Via Publishers Weekly: RWA, MWA and SFWA Angered by Harlequin's New Self-Publishing Imprint. This is bad news. Excerpt:
Romance Writers of America and other writer associations yesterday spoke out against the announcement earlier this week that Author Solutions had teamed up with Harlequin to form Harlequin Horizons, a new imprint for self-published romance authors.
RWA has deemed Harlequin no longer eligible for RWA-provided conference resources—meaning the publisher is not entitled to enter any award competitions.
Late yesterday, Harlequin publisher and CEO Donna Hayes responded, saying the company was “surprised and dismayed” at RWA’s actions, and that it would change the name of the self-publishing company from Harlequin Horizons to a designation “that will not refer to Harlequin in any way.”
As PW reported Tuesday, Harlequin Horizons was set to recruit writers in two ways: authors whose manuscripts had been rejected by Harlequin would be made aware of the Harlequin Horizons option, and authors who signed with Author Solutions would be given the opportunity to be published under the Harlequin Horizons imprint. All services are on a pay-for-service basis.The Mystery Writers of America and Science Fiction Writers of America, as the report says, are equally annoyed, and for good reason. If one of the biggest mass-market houses in the world starts relying on income from its authors, not its readers, we writers have a big problem on our hands.

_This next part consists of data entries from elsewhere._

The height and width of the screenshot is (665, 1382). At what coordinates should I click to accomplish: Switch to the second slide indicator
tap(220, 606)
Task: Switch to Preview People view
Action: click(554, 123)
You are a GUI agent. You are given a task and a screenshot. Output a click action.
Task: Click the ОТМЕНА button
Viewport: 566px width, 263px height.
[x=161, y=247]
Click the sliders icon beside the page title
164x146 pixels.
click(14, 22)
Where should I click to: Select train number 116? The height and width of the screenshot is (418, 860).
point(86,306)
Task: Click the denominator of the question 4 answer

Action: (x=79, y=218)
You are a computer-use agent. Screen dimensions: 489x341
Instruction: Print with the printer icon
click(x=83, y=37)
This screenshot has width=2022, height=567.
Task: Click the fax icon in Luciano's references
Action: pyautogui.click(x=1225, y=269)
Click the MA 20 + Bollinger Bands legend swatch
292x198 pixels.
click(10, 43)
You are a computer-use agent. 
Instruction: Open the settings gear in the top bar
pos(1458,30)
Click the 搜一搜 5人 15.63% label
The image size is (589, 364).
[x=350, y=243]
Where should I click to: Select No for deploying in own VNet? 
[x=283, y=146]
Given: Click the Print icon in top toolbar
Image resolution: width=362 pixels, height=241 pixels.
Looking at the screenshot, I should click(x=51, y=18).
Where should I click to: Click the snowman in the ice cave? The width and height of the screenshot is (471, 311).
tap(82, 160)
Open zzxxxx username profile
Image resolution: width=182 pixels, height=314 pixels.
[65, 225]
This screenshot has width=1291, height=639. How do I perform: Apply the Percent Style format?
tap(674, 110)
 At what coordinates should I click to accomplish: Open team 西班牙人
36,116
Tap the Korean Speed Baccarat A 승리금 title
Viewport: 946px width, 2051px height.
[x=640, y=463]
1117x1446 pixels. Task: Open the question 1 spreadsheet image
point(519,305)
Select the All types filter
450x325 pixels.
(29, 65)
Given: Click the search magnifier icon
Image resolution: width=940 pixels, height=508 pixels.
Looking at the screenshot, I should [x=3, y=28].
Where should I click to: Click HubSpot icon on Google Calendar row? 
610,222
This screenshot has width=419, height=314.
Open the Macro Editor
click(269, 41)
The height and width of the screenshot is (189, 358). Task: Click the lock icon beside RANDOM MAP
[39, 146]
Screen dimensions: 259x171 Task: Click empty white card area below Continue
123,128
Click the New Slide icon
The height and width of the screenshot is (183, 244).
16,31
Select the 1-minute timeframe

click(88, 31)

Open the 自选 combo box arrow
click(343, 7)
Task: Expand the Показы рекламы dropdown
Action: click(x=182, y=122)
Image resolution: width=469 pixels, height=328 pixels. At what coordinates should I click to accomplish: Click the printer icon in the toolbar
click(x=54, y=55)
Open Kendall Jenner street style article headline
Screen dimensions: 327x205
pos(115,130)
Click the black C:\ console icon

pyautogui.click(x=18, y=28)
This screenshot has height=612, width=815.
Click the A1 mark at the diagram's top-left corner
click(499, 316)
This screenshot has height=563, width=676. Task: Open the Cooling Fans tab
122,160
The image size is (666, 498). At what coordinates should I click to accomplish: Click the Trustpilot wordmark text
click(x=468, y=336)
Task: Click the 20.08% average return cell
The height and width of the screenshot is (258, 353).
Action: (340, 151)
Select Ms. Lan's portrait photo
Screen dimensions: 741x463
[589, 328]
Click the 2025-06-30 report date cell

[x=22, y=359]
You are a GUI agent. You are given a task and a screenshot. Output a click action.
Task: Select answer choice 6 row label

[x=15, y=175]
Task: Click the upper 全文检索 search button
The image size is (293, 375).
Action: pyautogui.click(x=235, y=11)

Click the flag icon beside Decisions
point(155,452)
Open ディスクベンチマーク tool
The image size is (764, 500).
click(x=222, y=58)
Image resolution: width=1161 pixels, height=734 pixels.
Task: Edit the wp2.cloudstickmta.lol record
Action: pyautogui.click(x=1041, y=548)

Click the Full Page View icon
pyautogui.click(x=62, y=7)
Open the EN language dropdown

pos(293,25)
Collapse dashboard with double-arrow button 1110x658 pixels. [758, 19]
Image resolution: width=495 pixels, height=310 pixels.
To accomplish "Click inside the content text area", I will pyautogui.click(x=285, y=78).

Publishers will have another reason to stick to the biggest names and most profitable titles, and one less reason to gamble on a new writer or a midlist writer who can reach an audience only if given some time on the racks and shelves.
Those writers will now be invited, in effect, to gamble on themselves--as if they haven't already by investing time and effort in producing a novel. This is a serious abdication of the publisher's role as marketer.
Harlequin seems to think that the market it really understands is not the readers who have enriched it for decades, but the aspiring writers with something to say to those readers. I hope publishers in other genres have more confidence in themselves, and in their writers.




Yowch. Just found this blog and this is the first article I read. Hard-hitting.
Referring rejected authors to a vanity press maintained by the publisher just seems all sorts of wrong. But preying on wannabe authors is a big industry... Both Amazon and Barnes and Noble hooked up with POD/subsidy publishers as a method of getting your work into their stores. Random House started an online vanity press if I recall correctly.
I don't like what Harlequin tried, but it seems to be going along with the writer-exploitation flow rather than breaking new ground.